Die Grundidee der Studie lautet: Barrierefreiheit bei Onlinebefragungen kommt allen zugute und steigert die Ausschöpfungsquoten repräsentativer Befragungen. Diese wird mit mehreren Teilstudien untersucht. Eine systematische Literaturanalyse soll zunächst Anforderungen an Barrierefreiheit im Kontext von Befragungen klären und dafür vorhandene Hilfsmittel identifizieren. Die Erkenntnisse werden in einem Workshop mit Experten*innen und Betroffenen diskutiert und systematisiert. Dann wird eine Onlinebefragung zur Berufsorientierung Jugendlicher und junger Erwachsener mit verschiedenen Varianten von Tools zur Barrierefreiheit konzipiert. Die Umfragevarianten werden in Klassen an Berufskollegs mit Personen unterschiedlicher Bildungsniveaus durchgeführt und im experimentellen Vergleich zwischen den Fragebogenvarianten ausgewertet. Parallel dazu werden lernschwache Jugendliche und junge Erwachsene in einem Lehr-/Lernlabor beim Umgang mit den Befragungsvarianten beobachtet. Ferner werden in einer inklusiven Forschungswerkstatt unterschiedliche barrierefreie Varianten einer Befragung von Menschen mit Behinderungen bearbeitet um herauszufinden, wo diese optimiert werden können.
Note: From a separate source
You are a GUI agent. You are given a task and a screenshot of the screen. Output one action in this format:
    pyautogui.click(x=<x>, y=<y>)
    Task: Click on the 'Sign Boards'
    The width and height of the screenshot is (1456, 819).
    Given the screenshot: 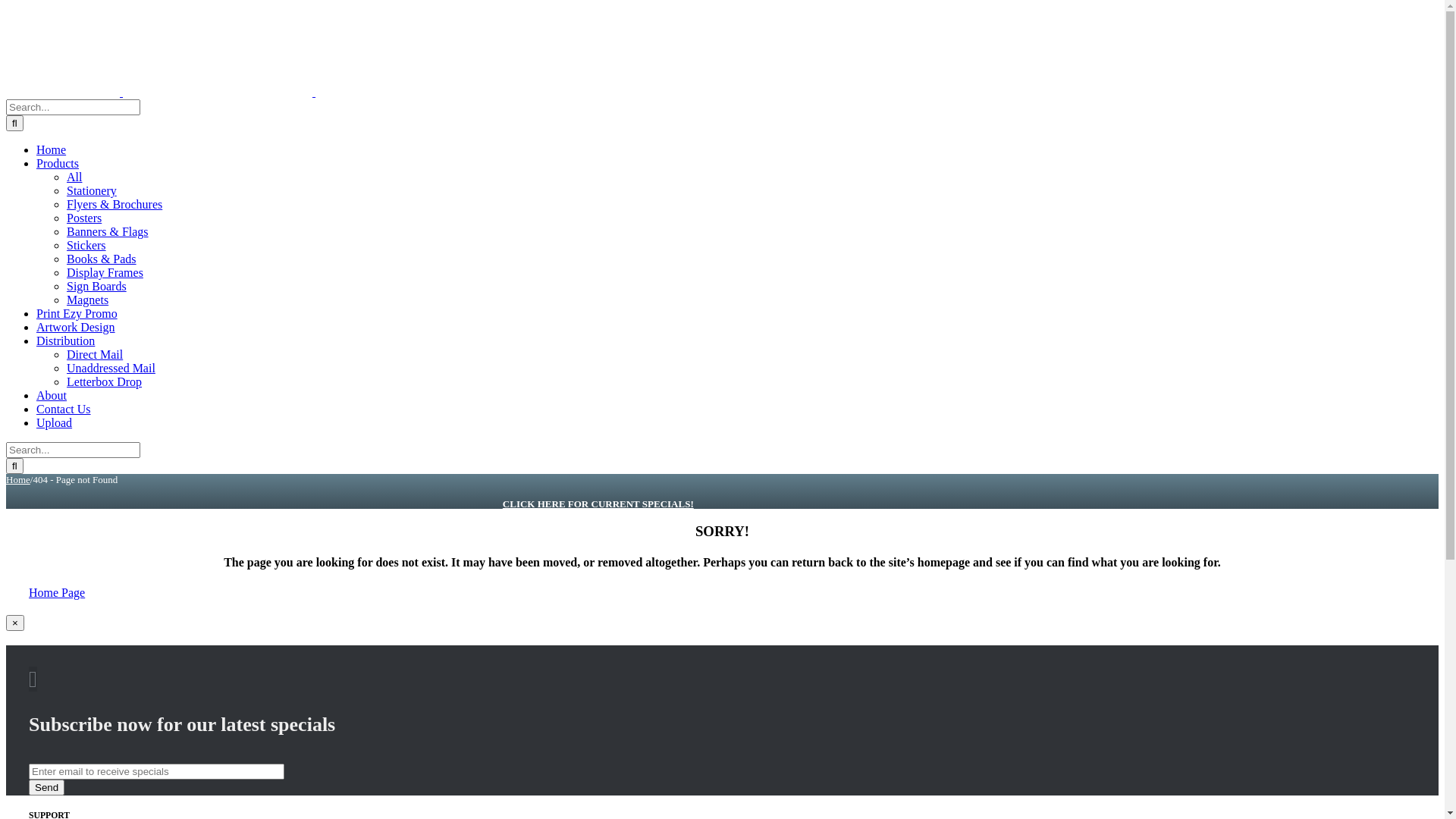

Die Ergebnisse werden in einem zweiten Workshop mit Experten*innen und Betroffenen diskutiert und online, barrierefrei allen Interessierten zur Verfügung gestellt.

In einem weiteren Teilprojekt soll mit Unterstützung der Deutschen Gesellschaft für Publizistik und Kommunikationswissenschaft (DGPuK) eine Onlinebefragung als Vollerhebung der kommunikationswissenschaftlichen deutschsprachigen scientific community zur Umfragepraxis durchgeführt werden. Die Befragung dient einerseits dazu, den Wissensstand der Lehrenden, der Forschenden und Studierenden über Barrierefreiheit und über ihre Umsetzung zu erfassen. Andererseits wird hiermit die in der Forschungspraxis eingesetzte Befragungs-Software identifiziert.

Kooperationspartner des Forschungsprojekts sind das PIKSL Labor Düsseldorf der In der Gemeinde leben gGmbH (IGL), die Arbeitsgruppe Berufspädagogik der WWU Münster sowie die WWU IT, das IT-Center der Universität Münster.